TASK INSTRUCTIONS: Below is a block of entries; repeat exactly the lines starting at the line that contains "Instruction: Select the" and ending at the line that contains "The width and height of the screenshot is (369, 478).", both included.

[AVAILABLE DATA — start]

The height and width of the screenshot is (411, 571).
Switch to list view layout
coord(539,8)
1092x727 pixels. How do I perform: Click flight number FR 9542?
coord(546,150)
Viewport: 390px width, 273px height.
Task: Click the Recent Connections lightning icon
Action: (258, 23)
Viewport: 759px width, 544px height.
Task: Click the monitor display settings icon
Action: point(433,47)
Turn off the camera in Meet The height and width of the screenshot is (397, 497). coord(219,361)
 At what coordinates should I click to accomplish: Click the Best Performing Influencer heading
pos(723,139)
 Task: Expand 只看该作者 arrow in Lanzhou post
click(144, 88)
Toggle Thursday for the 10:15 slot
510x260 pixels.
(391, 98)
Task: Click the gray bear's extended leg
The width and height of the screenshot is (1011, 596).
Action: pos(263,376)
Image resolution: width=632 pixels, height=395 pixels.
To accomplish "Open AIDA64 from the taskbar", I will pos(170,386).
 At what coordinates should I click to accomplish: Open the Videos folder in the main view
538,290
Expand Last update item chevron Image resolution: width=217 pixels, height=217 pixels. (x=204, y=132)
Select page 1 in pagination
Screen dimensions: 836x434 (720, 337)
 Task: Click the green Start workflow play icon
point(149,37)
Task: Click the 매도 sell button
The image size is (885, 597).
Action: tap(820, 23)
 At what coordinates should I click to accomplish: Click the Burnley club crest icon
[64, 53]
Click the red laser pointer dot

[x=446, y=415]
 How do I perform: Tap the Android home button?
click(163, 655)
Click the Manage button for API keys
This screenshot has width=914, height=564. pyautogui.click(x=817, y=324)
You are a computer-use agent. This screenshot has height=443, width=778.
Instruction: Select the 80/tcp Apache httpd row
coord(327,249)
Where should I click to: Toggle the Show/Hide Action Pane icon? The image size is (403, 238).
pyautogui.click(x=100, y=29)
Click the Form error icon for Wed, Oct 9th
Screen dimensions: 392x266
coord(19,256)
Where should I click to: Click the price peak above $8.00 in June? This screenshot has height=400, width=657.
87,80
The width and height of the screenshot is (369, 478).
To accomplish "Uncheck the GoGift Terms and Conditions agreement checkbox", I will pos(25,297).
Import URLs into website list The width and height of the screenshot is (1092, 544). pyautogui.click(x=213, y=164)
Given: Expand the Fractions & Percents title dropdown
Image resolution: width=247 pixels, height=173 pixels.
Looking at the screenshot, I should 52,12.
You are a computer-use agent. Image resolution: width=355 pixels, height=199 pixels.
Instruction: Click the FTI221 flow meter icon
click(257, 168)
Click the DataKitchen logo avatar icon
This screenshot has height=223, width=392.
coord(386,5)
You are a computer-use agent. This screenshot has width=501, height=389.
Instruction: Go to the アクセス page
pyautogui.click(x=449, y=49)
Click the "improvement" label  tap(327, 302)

[AVAILABLE DATA — finish]

EXERCISE ANSWER:
Instruction: Select the 80/tcp Apache httpd row
coord(327,249)
Where should I click to: Toggle the Show/Hide Action Pane icon? The image size is (403, 238).
pyautogui.click(x=100, y=29)
Click the Form error icon for Wed, Oct 9th
Screen dimensions: 392x266
coord(19,256)
Where should I click to: Click the price peak above $8.00 in June? This screenshot has height=400, width=657.
87,80
The width and height of the screenshot is (369, 478).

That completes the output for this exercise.